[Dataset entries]
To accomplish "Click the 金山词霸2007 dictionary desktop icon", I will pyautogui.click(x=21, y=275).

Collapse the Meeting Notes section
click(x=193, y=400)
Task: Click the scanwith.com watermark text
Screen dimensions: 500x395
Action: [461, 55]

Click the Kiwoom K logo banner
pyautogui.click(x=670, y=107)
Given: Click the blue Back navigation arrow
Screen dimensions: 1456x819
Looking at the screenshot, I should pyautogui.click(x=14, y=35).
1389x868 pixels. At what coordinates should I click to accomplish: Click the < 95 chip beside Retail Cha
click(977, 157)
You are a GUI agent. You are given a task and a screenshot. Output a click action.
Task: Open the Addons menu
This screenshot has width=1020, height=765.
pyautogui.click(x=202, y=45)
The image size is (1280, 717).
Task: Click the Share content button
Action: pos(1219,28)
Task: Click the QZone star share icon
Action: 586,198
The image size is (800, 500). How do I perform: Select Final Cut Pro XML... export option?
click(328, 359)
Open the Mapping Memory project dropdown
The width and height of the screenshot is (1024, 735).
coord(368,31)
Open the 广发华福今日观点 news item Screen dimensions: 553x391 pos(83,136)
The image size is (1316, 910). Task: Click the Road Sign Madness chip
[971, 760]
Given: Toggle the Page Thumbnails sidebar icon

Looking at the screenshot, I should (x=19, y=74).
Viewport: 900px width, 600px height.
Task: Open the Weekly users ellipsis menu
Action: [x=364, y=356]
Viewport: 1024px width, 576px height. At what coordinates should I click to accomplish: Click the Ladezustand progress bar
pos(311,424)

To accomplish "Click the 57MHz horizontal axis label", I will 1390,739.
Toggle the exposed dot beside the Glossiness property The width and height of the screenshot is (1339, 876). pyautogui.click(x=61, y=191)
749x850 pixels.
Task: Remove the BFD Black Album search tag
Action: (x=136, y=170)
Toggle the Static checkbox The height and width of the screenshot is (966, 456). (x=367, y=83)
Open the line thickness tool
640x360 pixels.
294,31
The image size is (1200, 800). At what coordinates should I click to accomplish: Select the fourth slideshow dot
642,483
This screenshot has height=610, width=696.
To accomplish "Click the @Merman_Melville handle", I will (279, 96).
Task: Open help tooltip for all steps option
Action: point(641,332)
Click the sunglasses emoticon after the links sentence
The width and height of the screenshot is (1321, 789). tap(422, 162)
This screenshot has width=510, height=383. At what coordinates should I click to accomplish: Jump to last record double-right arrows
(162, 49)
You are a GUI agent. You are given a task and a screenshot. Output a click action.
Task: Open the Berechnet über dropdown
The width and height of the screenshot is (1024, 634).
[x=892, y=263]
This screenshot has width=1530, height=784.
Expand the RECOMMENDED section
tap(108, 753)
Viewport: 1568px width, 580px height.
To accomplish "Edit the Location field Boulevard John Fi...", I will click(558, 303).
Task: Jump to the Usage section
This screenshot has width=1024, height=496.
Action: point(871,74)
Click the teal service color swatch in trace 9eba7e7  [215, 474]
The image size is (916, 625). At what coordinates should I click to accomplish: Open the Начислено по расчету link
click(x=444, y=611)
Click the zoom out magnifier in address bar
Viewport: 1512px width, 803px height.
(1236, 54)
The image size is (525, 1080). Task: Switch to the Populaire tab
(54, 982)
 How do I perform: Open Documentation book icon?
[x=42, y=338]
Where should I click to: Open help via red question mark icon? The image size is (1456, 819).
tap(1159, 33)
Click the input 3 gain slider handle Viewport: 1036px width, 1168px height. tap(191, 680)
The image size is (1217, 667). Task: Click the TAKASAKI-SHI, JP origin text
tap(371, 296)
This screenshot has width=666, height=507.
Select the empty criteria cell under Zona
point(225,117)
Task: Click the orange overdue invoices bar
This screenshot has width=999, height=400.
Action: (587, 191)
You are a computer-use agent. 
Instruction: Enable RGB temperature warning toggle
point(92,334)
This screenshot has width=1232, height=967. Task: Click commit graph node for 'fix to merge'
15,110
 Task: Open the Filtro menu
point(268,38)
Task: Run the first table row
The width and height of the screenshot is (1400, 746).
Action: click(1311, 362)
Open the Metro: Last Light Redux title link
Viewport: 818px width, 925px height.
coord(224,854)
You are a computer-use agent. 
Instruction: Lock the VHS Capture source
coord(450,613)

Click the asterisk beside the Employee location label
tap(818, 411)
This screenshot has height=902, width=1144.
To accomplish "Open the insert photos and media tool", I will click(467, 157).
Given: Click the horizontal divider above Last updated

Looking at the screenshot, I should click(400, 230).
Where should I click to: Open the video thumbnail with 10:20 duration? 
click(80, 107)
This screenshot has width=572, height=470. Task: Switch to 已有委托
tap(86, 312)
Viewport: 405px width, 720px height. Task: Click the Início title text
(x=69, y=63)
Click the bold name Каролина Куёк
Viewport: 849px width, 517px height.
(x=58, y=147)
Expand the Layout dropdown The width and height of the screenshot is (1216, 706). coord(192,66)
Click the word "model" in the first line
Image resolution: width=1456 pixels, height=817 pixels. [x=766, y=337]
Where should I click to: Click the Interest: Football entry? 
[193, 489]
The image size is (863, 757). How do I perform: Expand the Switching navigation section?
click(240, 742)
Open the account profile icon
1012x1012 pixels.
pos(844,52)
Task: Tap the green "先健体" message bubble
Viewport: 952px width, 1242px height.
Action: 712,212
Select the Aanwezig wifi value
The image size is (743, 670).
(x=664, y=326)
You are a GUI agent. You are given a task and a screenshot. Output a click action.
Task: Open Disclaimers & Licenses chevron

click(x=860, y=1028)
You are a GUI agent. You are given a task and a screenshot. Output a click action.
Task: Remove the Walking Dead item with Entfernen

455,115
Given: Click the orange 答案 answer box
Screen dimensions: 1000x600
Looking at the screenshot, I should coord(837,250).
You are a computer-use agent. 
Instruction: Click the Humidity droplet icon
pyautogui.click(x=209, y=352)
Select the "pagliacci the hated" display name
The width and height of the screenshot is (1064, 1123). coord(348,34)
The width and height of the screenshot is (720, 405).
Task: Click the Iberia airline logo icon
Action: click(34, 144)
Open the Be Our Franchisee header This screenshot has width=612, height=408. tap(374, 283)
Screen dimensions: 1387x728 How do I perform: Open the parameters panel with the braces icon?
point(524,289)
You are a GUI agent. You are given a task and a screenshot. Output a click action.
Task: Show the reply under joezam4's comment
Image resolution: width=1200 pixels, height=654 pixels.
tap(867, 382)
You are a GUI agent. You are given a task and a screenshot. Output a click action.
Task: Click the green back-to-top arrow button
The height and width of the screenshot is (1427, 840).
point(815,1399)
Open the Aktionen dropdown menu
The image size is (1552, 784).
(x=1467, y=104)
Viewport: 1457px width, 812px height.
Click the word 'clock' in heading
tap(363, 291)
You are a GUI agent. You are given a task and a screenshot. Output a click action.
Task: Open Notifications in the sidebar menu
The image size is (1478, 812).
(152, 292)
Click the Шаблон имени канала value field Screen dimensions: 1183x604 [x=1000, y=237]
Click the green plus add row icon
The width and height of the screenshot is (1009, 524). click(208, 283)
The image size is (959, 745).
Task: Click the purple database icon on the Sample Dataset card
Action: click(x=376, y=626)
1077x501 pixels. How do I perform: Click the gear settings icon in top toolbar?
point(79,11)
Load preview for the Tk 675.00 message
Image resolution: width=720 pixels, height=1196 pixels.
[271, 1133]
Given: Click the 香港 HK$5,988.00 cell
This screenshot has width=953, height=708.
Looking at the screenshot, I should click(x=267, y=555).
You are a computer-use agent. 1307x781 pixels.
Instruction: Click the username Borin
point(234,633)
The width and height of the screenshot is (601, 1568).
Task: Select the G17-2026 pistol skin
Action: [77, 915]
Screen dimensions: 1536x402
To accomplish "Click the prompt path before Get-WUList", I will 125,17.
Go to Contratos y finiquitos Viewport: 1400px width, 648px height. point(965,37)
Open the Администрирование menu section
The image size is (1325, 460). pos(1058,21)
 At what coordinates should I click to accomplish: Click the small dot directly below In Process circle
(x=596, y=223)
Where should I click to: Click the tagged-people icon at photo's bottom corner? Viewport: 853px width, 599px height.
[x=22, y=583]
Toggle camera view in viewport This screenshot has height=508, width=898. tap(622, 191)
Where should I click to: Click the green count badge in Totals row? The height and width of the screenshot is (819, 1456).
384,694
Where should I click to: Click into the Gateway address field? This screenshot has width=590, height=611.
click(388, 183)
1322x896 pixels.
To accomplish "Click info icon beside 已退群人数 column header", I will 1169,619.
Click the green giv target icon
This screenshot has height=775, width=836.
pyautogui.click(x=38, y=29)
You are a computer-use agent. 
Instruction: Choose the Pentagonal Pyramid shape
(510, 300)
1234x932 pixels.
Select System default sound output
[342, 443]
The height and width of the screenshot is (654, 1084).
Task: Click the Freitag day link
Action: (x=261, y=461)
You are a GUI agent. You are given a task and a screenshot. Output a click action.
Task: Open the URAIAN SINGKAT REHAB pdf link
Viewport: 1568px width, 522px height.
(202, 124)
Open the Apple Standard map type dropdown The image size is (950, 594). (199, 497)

#### [PROBLEM STATEMENT]
All lines above containing the string "orange": copy each one.

#### [WRITTEN REPLY]
Task: Click the orange overdue invoices bar
Given: Click the orange 答案 answer box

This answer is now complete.